En el contexto mexicano, esta dinámica ha quedado arraigada en el refranero popular a través de la máxima popular de que “el que no transa, no avanza”, un postulado que justifica la trampa siempre y cuando esta derive en resultados favorables para quien la comete.
Factores sociales detrás de la conducta
Patricia Ganem, coordinadora de investigación en Educación con Rumbo, señaló en entrevista que este comportamiento funciona como una respuesta adaptativa ante el complejo panorama económico, social y de seguridad que experimenta la ciudadanía.
Desde esta perspectiva, las conductas ventajosas no responden a un rasgo genético o a una herencia inalterable, sino a prácticas aprendidas que se intensifican al comprobar que los canales institucionales tradicionales resultan lentos, complejos y con baja certidumbre de éxito.
Un reflejo reciente de esta problemática ocurrió durante el proceso de selección en línea para ingresar a la UNAM, donde la máxima casa de estudios debió replantear un examen presencial de control tras detectarse irregularidades vinculadas al uso de tecnología y asistencia externa por parte de algunos aspirantes.
Asimismo, la Encuesta Nacional de Corrupción y Cultura de la Legalidad del Instituto de Investigaciones Jurídicas de la UNAM reveló que el 82.8% de la población reconoce que copiar en un colegio constituye un acto de corrupción; no obstante, al autoevaluar su propia rectitud en una escala del cero al diez, los encuestados se otorgaron una calificación promedio de 7.9.
El impacto colectivo de la transa
Especialistas coinciden en que este fenómeno representa un lastre estructural. Más allá de otorgar un beneficio temporal a quien rompe el pacto social, perjudica directamente a quienes optan por la legalidad, erosiona la confianza en las instituciones públicas y fomenta la creencia errónea de que conducirse con apego a derecho implica un retraso en el progreso personal.

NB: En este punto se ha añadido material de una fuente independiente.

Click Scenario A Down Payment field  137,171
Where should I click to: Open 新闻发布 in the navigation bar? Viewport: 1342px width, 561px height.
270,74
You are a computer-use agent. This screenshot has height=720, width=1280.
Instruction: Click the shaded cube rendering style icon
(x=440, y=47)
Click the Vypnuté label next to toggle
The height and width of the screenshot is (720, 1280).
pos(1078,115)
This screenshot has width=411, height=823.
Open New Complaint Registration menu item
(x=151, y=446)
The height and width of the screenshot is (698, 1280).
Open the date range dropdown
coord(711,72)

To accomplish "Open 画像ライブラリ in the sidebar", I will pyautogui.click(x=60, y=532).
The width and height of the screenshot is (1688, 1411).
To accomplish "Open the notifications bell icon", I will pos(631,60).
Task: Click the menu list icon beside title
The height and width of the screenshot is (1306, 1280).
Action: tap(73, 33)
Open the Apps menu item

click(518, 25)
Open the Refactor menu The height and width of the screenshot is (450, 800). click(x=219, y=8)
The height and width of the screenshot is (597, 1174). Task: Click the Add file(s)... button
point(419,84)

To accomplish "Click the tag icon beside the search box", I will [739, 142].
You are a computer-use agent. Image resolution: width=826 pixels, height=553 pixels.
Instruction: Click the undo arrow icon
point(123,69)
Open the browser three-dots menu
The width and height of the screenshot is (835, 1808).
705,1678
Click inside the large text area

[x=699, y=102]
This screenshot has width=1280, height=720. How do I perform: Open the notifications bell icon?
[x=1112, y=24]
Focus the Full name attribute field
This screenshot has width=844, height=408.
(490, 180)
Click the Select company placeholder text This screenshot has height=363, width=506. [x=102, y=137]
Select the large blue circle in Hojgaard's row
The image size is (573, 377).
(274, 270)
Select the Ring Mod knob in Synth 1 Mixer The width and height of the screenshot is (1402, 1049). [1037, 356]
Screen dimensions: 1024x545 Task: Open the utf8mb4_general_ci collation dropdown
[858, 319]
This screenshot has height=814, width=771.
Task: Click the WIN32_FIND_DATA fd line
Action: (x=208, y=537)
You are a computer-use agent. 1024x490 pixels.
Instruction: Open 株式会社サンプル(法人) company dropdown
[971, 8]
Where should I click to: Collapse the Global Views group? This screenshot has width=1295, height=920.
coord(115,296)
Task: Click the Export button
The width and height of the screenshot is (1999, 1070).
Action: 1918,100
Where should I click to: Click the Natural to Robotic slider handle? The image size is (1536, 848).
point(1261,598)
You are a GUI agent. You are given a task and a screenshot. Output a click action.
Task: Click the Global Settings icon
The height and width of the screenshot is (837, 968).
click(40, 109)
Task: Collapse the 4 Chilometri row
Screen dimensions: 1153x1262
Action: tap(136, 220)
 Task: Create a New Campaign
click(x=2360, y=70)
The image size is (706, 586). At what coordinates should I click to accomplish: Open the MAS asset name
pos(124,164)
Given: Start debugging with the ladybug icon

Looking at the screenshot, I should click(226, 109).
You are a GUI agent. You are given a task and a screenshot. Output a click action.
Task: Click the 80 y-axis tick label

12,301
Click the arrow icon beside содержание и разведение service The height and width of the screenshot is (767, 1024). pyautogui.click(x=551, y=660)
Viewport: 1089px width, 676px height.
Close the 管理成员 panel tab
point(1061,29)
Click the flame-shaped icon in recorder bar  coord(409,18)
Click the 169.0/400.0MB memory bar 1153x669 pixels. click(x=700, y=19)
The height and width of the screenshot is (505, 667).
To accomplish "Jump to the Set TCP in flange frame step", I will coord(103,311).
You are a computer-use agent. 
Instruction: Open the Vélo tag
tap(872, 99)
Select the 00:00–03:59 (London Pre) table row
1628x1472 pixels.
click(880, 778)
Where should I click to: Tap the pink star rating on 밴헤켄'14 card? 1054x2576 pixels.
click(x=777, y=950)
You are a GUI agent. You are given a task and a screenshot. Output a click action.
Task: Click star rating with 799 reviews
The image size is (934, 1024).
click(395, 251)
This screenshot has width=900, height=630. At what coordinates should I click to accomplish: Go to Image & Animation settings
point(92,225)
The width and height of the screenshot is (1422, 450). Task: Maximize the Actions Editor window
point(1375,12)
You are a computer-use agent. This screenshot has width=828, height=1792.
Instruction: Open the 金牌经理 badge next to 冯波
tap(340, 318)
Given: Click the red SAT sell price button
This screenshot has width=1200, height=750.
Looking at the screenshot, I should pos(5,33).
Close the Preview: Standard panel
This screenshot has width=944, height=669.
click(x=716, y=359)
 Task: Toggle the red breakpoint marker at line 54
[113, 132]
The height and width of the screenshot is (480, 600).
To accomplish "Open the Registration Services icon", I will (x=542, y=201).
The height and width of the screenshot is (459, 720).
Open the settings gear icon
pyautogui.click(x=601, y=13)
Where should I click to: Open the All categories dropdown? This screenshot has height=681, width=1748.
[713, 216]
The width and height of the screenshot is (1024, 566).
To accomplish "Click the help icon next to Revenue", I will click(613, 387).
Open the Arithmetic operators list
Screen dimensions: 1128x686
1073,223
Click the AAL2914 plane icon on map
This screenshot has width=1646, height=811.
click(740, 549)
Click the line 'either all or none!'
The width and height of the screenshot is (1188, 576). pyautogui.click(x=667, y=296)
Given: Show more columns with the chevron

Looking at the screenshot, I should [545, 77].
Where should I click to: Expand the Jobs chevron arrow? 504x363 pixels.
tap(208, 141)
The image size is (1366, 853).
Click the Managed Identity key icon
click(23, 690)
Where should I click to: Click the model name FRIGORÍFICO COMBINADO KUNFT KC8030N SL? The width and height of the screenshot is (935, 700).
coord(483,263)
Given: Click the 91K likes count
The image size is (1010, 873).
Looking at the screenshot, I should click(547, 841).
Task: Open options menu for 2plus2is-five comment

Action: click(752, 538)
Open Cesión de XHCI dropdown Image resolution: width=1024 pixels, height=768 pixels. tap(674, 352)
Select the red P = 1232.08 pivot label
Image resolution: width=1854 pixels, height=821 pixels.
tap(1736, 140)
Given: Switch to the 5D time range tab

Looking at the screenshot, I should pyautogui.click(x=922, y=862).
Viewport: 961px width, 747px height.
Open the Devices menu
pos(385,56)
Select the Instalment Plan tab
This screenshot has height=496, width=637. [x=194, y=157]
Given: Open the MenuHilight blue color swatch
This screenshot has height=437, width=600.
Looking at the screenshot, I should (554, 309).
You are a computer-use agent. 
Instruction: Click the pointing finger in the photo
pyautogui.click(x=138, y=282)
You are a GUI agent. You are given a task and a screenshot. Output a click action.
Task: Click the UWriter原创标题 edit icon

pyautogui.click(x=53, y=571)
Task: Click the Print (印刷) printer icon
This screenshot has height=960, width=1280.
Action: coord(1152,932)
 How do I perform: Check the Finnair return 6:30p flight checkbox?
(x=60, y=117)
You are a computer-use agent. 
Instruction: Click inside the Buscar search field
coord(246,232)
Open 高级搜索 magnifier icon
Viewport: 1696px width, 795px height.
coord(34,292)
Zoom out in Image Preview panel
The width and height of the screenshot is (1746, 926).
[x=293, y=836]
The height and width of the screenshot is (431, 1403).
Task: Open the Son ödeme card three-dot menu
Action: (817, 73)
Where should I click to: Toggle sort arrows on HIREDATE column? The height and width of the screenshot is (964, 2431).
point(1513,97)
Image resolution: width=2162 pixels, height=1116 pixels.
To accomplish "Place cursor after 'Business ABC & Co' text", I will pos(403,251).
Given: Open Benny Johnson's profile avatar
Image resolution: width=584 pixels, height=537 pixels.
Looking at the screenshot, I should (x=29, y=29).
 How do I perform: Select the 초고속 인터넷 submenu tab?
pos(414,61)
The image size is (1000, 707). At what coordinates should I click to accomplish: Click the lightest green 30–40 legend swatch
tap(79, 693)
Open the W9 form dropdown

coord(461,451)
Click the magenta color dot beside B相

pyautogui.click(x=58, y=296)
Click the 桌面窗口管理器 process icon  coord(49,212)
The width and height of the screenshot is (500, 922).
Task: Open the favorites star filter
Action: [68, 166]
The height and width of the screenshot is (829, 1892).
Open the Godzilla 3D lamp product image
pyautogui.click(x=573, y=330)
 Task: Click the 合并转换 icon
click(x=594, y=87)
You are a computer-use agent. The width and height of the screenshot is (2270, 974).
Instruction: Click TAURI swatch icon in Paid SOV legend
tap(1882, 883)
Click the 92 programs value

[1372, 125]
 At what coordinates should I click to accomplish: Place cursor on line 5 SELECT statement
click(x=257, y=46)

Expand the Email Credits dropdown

Cuando estas acciones ilícitas se ejecutan sin recibir consecuencias punitivas, el entorno social tiende a normalizarlas, transformándolas en un estándar de convivencia cotidiana.
Por su parte, Felipe Gaytán, investigador de la Universidad La Salle, vincula este comportamiento con una perspectiva económica fundamentada en el cálculo individualista. Ante la escasez de oportunidades, la cooperación suele devaluarse frente a la alternativa de acaparar los recursos disponibles.
“Te lo quedas tú o yo, podríamos compartirlo, pero no sería satisfactorio ni para ti ni para mí y, por ello, es mejor ganar que perder, así que se plantea todo para obtener la meta, no siempre de la manera recta”, detalló.
La importancia de la educación cívica
En el ámbito formativo, Teresa Gutiérrez, directora de Monitoreo de Indicadores Educativos de Mexicanos Primero, apuntó que la construcción de ciudadanía no puede recaer exclusivamente en las instituciones escolares.
Si bien la disminución de contenidos enfocados en civismo dentro de los programas oficiales influye en la profundidad del problema, la experta enfatizó que la solución requiere una corresponsabilidad activa entre los hogares y las aulas.